I realize that Marvel Comics is a much smaller operation than Marvel Studios and has no way to push them to cross-promote the source material for their movies and shows, but you’d think they’d at least jump on some social media hashtags or something. It’s money on the table, and it’s a disservice to the readers and to the characters.
And most importantly…
5. Forgetting that All Cancellations Are Not Created Equal
World of Wakanda is the first book in Marvel’s 78-year history to be written by black women. Award-winning, bestselling queer black women, no less, and the only Big Two comic ever about queer black women.
Maybe the sales weren’t there. Maybe it cost more to make the book than it could earn back.

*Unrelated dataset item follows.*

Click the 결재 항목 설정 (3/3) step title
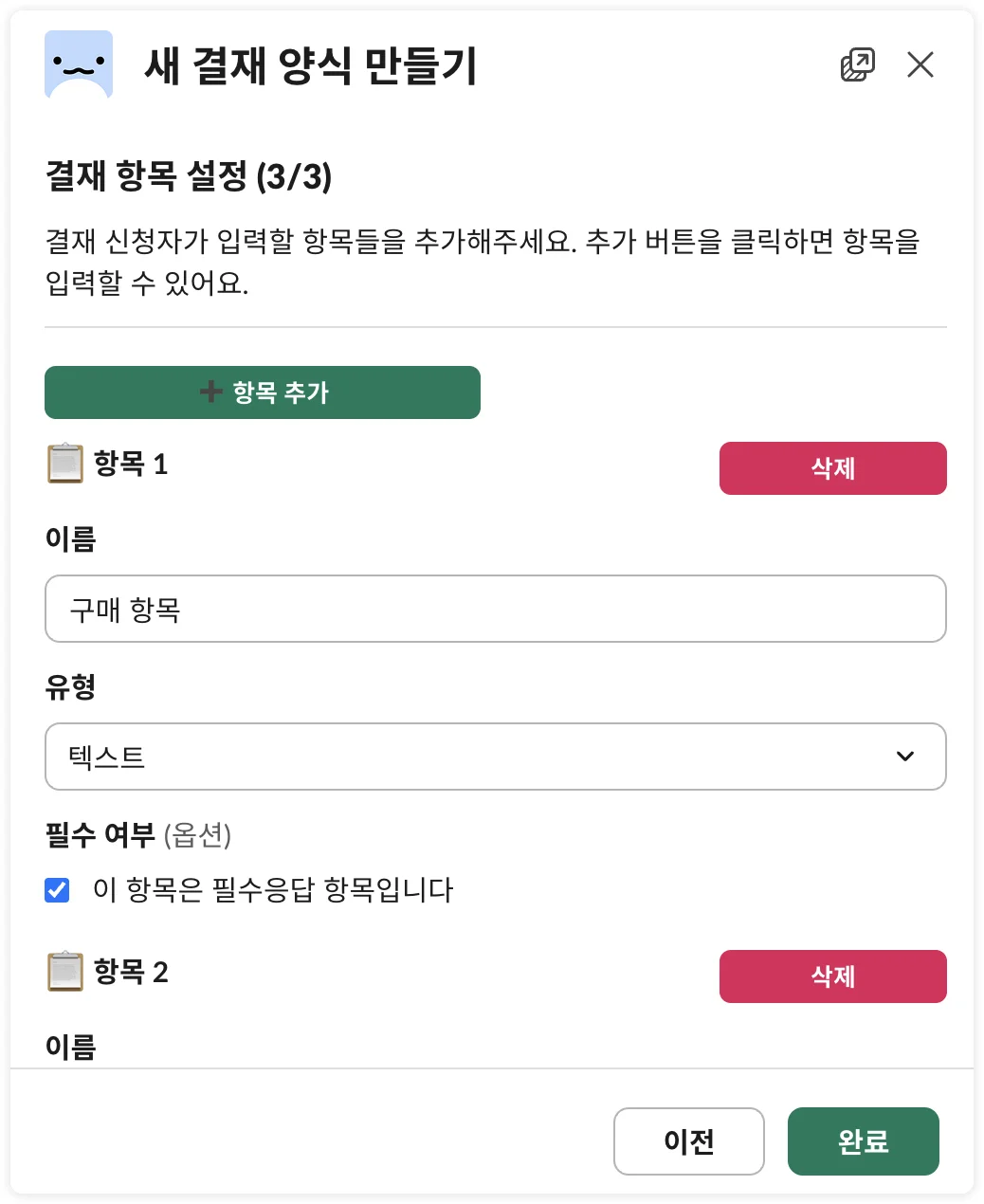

Maybe Marvel canceled ten other books that month – who can keep track?
I don’t care. This was a groundbreaking comic, and the only place for many readers to see people who looked like them – on the page, and on the masthead. It deserved a place on the stands.
This is a terrible look for Marvel, too, after over a year of bad press from their HydraCap storyline, their unsubstantiated claims that diversity is bad for business, their editorial re-closeting of queer characters, their failure to stand by Chelsea Cain when she was harassed off Twitter, and Iron Fist’s just…just everything. They are building a brand that, intentionally or not, tells readers who aren’t white, straight, cis, male, Christian, and dyed-in-the-wool True Believers from three decades back, that there is no place for them or their money at Marvel. That’s a losing proposition.
Marvel had a chance to create a really impressive suite of Black Panther titles if they’d packaged and marketed them appropriately. They even could have just maintained the 70K per month they were pulling in with Black Panther alone before they split the market. But that book’s down to 30K, and the readers who jumped ship due to Marvel’s mishandling aren’t likely to come back to the book, especially after Marvel’s made it clear how little they value those readers.
Until Marvel seriously reconsiders their approach to building brands and expanding markets, all they can look forward to is this same story of dwindling sales, and that’s a downright shame. There’s a lot of good comics still waiting to be shared over there.